If you had the power to decide who lives and dies, would you use it?
In Death Note (2025) a graphic manga novel written by Tsugumi Ohba and illustrated by Takeshi Obata, Light Yagami is given that power when he stumbles upon the Death Note after school one day. Upon reading, Light laughs at the strange ramblings written in the book, “This is a Death God’s notebook.” ,“The human whose name is written in this note shall die.” His boredom allows him to be tempted by the book. Shockingly, it works! By day 5 of ownership of the book, he writes two pages worth of names.
Days later, sudden supernatural deaths gain the attention of the international police. This leads L, a mysterious and genius detective, to investigate. What Light initially thought was a gimmicky trinket turns out to be the cause of his downfall, from a regular straight-A student to a mass murderer with delusions of a world without criminals.
When reading this manga, you will question morality, the justice system, and the consequences of extreme power. The murders take a mental and physical toll on Light. When he realizes the Death Note is real, he has a total breakdown about killing two or three people. He loses weight, sleep, and spirals out of control. He even adopts the alias Kira after the masses give a name to the supernatural force that starts going after criminals and he begins seeing himself as the future ruler of the world. All this leads to his unethical, childish behavior and him being more susceptible to manipulation by Ryuk, the Death God, who dropped the death note.

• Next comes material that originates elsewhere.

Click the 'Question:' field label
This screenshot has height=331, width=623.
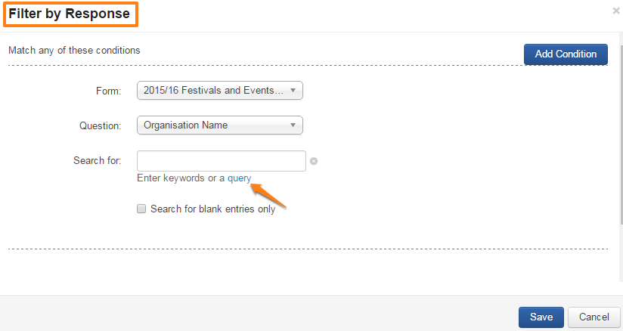pyautogui.click(x=100, y=126)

It’s interesting to see the parallels between the protagonist, Light and the antagonist, L. They are both really extreme: willing to sacrifice innocent people for what they believe is right (which is ultimately whatever serves them). The only reason you are prompted to root for L is because he happens to be on the “right” side, working with the international police organization. The two feel like the same person but in different circumstances, each a reflection of what the other could’ve been.
This story seems to be anti-capital punishment. Light is acting as judge, jury, and executioner. A real problem with capital punishment is the miscarage of justice. Light decides innocent people are threats and kills them. Our judicial system has convicted innocent people and given them the death penalty, sometimes they are executed before a mistake is noticed. The question sparked is: should capital punishment exist if there is the possibility of killing innocent people? At least with a regular conviction, the punishment can be corrected if unjust.
The pacing is good, there’s a lot of interesting characters, and the story feels suspenseful and mysterious. I felt dread every time there was a character that Light manipulated into telling him their name. I wanted them to be recurring, they were fleshed out with backgrounds and everything only to die a few pages later.
The art is by Takeshi Obata. It’s really beautiful, very gothic, with intricate abstract imagery of roses, and crosses. Ryuk looks… nasty with his stapled-on clothing and bulging eyes, but at the same time, really fashionable. I want his belt. The Shinigami realm looks dead, deserted, disorienting, as I would expect from a world of death gods. I can’t believe everything happened because Light and Ryuk were bored at the same time.